→ **Provided text**:
****************************************
5.11    Intellectual Property. Seller owns, or has the right to use, all of its Intellectual Property listed on Schedule 2.1.1.8. Except as provided on Schedule 2.1.1.8 hereto, no consents of any Person are required for Buyer to use the Intellectual Property which Seller does not own but has the right to use immediately after the Closing. There is no claim pending or, to the Knowledge of Seller, threatened against Seller alleging that its use of any Intellectual Property infringes upon the rights of any Person and, to the Knowledge of Seller, no Person is infringing upon the rights of Seller in its Intellectual Property. All letters, patents, registrations and certificates issued by any governmental agency relating to the Intellectual Property of Seller are valid and subsisting and have been properly maintained in all material respects. Complete copies of all documents pursuant to which Seller has acquired the right to use its Intellectual Property, or has licensed or otherwise permitted any other Person to use any of such Intellectual Property, have been delivered to Buyer.

5.12    Inventory. The Inventory listed on Schedule 2.1.1.1 is (i) usable or saleable in the ordinary course of the Business as presently conducted and (ii) carried on the books of Seller at an amount which reflects values not in excess of the lower of cost or market determined in accordance with GAAP applied on a consistent basis. All goods (including inventory) previously sold by Seller were in accordance in all material respects with Seller's specifications based on purchase orders (both oral and written) given by customers and/or confirmation numbers (both oral and written) provided by Seller to customers, and the Seller has not breached any express warranties in connection with the sale of any and all of such goods. The Inventory is in conformity in all material respects with all applicable contractual commitments, Laws and all express warranties.

5.13    Tax Matters.
 
5.13.1    Seller has properly prepared and filed, in a timely manner, all material Tax Returns, reports, related information and declarations (collectively, “Returns”) required of Seller by applicable Law and has paid or made provision for the payment of all Taxes related to the Business which have or may become due and no extension of time for filing any Return is presently in effect. Except as set forth in Schedule 5.13, Seller has not received any assessment for unpaid Taxes nor has agreed to any extension of time for the assessment of any federal, state, local, provincial, municipal or foreign Taxes for any period. Adequate provisions have been made for the payment of all current Taxes. There are no Encumbrances on the Purchased Assets as a result of any Tax liabilities, except for Taxes not yet due and payable.






5.13.2    Seller has not waived any statute of limitations in respect of Taxes or agreed to any extension of time with respect to a Tax assessment or deficiency, in each case, which has a continuing effect.

5.14    Product Warranty. Each product sold or delivered by the Business has been sold and delivered in conformity in all material respects with all applicable contractual commitments, Laws and all express warranties, and, to Seller's Knowledge, Seller has no liability for replacement or repair thereof or other damages in connection therewith. No product sold or delivered is subject to any guaranty, warranty or other indemnity beyond Seller's applicable standard terms and conditions of sale, a copy of which is attached to Schedule 5.14.

5.15    Product Liability. To the Knowledge of Seller, Seller has no liability arising out of any injury to individuals or property as a result of the ownership, possession or use of any product sold or delivered by the Business prior to the Closing.
****************************************
→ **Stored data**:
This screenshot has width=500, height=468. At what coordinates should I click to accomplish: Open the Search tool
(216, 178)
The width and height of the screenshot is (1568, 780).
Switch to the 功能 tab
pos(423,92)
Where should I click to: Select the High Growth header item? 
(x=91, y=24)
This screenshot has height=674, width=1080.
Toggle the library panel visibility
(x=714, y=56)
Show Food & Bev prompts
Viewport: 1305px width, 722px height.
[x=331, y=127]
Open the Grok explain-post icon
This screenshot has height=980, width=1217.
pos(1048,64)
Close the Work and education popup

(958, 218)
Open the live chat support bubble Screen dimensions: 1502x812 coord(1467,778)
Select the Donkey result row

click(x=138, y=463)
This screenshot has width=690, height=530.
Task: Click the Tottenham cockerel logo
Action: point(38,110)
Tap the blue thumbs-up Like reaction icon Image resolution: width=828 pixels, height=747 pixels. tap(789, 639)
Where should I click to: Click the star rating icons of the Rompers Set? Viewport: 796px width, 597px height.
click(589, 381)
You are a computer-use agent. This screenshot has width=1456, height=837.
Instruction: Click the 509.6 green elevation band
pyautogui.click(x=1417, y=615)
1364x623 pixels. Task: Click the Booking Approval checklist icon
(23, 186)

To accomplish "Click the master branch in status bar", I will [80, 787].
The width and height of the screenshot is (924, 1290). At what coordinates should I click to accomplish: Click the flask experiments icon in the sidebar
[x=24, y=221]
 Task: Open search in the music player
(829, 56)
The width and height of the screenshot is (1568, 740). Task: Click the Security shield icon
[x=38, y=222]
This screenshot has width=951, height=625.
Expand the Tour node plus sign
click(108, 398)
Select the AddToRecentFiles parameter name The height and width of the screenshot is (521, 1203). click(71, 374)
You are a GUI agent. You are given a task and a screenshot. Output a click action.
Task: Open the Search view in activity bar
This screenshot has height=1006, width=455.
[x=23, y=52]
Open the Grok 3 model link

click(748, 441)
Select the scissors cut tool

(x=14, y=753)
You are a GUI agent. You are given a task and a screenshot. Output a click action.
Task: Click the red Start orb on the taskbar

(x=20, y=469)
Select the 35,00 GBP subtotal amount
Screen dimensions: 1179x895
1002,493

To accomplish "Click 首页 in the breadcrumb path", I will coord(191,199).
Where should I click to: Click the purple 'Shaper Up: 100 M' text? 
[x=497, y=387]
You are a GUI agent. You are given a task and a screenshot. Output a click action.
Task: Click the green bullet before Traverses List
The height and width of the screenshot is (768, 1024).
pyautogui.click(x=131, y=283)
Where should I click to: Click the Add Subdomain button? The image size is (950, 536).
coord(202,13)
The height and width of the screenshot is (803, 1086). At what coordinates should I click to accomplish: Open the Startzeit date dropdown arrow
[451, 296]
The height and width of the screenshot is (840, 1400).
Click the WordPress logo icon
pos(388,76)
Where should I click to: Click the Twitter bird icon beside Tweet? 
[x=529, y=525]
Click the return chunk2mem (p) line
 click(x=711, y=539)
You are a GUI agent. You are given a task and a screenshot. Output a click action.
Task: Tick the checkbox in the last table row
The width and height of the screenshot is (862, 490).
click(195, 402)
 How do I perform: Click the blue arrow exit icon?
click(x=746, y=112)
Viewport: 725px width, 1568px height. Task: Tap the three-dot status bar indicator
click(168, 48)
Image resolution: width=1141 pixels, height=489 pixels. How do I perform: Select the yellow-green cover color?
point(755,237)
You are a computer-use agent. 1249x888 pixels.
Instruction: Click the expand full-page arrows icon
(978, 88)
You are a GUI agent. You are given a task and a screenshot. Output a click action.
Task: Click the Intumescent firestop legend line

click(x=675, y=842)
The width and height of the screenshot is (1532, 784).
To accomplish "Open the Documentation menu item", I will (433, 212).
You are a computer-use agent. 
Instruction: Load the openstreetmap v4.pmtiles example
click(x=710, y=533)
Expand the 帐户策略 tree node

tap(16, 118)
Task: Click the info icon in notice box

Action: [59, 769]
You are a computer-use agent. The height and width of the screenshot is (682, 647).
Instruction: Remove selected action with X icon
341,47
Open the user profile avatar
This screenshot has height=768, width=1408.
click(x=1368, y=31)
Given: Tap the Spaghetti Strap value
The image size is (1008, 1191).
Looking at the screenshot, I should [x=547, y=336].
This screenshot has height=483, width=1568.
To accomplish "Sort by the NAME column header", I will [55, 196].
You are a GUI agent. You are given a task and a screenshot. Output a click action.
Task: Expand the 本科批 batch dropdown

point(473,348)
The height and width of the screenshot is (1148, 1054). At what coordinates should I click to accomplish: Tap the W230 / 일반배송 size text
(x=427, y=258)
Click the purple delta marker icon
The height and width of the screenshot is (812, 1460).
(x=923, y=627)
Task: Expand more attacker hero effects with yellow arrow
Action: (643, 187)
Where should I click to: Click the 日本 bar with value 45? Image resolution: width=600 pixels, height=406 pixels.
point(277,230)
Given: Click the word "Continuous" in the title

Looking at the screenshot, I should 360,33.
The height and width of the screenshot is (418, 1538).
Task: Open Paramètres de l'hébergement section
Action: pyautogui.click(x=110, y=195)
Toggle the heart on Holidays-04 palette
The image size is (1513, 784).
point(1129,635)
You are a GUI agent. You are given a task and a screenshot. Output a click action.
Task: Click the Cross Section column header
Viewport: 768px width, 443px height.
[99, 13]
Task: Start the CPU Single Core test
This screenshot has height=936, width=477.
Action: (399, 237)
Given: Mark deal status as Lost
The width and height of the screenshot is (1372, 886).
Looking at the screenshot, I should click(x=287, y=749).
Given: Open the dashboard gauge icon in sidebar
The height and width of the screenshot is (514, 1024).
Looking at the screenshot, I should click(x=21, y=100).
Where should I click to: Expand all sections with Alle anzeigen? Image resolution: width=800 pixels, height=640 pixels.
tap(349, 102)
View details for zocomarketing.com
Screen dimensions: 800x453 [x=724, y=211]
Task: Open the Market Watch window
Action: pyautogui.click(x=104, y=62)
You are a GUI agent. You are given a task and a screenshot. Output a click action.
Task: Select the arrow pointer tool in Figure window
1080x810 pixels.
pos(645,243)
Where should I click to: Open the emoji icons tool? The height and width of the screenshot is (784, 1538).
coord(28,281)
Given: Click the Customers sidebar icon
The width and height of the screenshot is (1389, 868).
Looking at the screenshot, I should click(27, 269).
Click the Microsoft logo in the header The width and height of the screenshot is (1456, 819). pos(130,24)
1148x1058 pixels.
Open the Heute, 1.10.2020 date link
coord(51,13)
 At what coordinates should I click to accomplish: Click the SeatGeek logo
****************************************
→ **To do**:
**a.** Write out the portion of the contract excerpt starting at "5.13.1    Seller has properly" and ending at "due and payable.".
**b.** Name each schedule cited in the contract excerpt, listing each one once.

→ **Solution list**:
**a.**
5.13.1    Seller has properly prepared and filed, in a timely manner, all material Tax Returns, reports, related information and declarations (collectively, “Returns”) required of Seller by applicable Law and has paid or made provision for the payment of all Taxes related to the Business which have or may become due and no extension of time for filing any Return is presently in effect. Except as set forth in Schedule 5.13, Seller has not received any assessment for unpaid Taxes nor has agreed to any extension of time for the assessment of any federal, state, local, provincial, municipal or foreign Taxes for any period. Adequate provisions have been made for the payment of all current Taxes. There are no Encumbrances on the Purchased Assets as a result of any Tax liabilities, except for Taxes not yet due and payable.

**b.**
Schedule 2.1.1.8
Schedule 2.1.1.1
Schedule 5.13
Schedule 5.14